Des chercheurs de l’Université de Chicago, de l’Université de Cambridge et de l’Université du Minnesota ont établi un lien entre l’utilisation excessive des smartphones et les problèmes de santé mentale. D’autres effets plus surprenants ont été relevés par cette étude.

Les écrans sont partout dans nos vies. Si bien que la science s’est donnée pour objectif de mesurer leur impact concret sur notre quotidien. Nous vous faisions part récemment d’une étude consacrée à l’utilisation d’Internet. Le résultat n’est pas très enthousiasmant puisqu’il s’avère qu’un usage trop trop élevé du web impacte la mémoire et le niveau de concentration des utilisateurs.

Une nouvelle expérimentation, guère plus réjouissante, vient d’être effectuée. Des scientifiques de l’Université de Chicago, de l’Université de Cambridge et de l’Université du Minnesota se sont intéressés à l’impact d’une utilisation prolongée des smartphones.

Les utilisateurs accrocs au smartphone plus anxieux et dépressifs que la moyenne

Sur un échantillon de 3 425 personnes ayant utilisé un smartphone, 687 ont déclaré l’avoir trop utilisé. C’est sur ces derniers que l’étude s’est concentrée. Dans ce groupe, l’utilisation d’alcool était plus élevée que la moyenne. Pour autant, aucune corrélation avec un autre problème de drogue n’a été établie. D’autre part, les utilisateurs accrocs au smartphone ont par ailleurs tendance à avoir davantage de partenaires sexuels que ceux qui en font une utilisation normale.

Les problèmes de santé mentale semblent eux aussi être corrélés à une utilisation importante des smartphones. Ainsi, le groupe des utilisateurs assidus avait une estime de soi inférieure à la moyenne. Des taux plus élevés de troubles de déficit de l’attention et de troubles de stress post-traumatiques ont été relevés. Ils sont par ailleurs plus anxieux et dépressifs que le reste de la population. Les chercheurs nuancent en précisant qu’aucun trouble lié à la frénésie alimentaire ni à la dépendance médicamenteuse n’a été mis en évidence.

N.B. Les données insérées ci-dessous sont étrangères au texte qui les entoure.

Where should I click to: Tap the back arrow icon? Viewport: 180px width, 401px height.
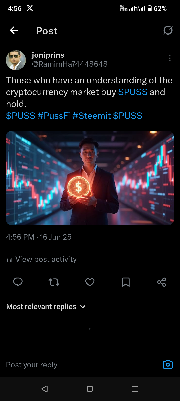tap(14, 30)
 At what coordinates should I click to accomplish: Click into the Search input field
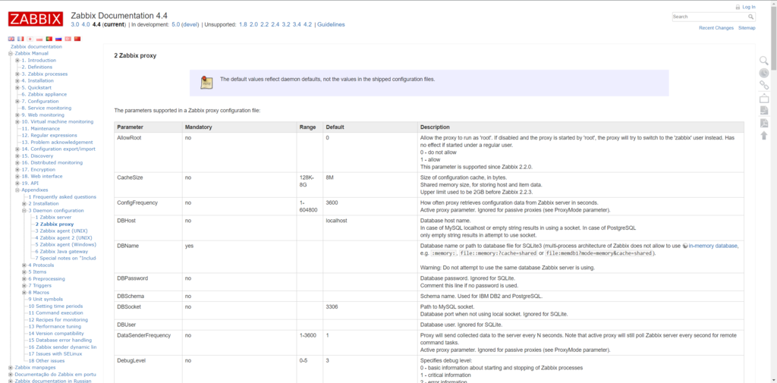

Ce travail vient en tout cas confirmer les dommages que peuvent avoir les écrans sur nos vies. Récemment, l’OMS a par exemple classé le trouble du jeu vidéo parmi les maladies. Il semble parfois bien difficile d’échapper à l’emprise d’objets et de plateformes créés pour nous rendre accrocs. Mais de nouveaux outils lancés récemment peuvent néanmoins aider à résoudre ces problèmes d’addiction.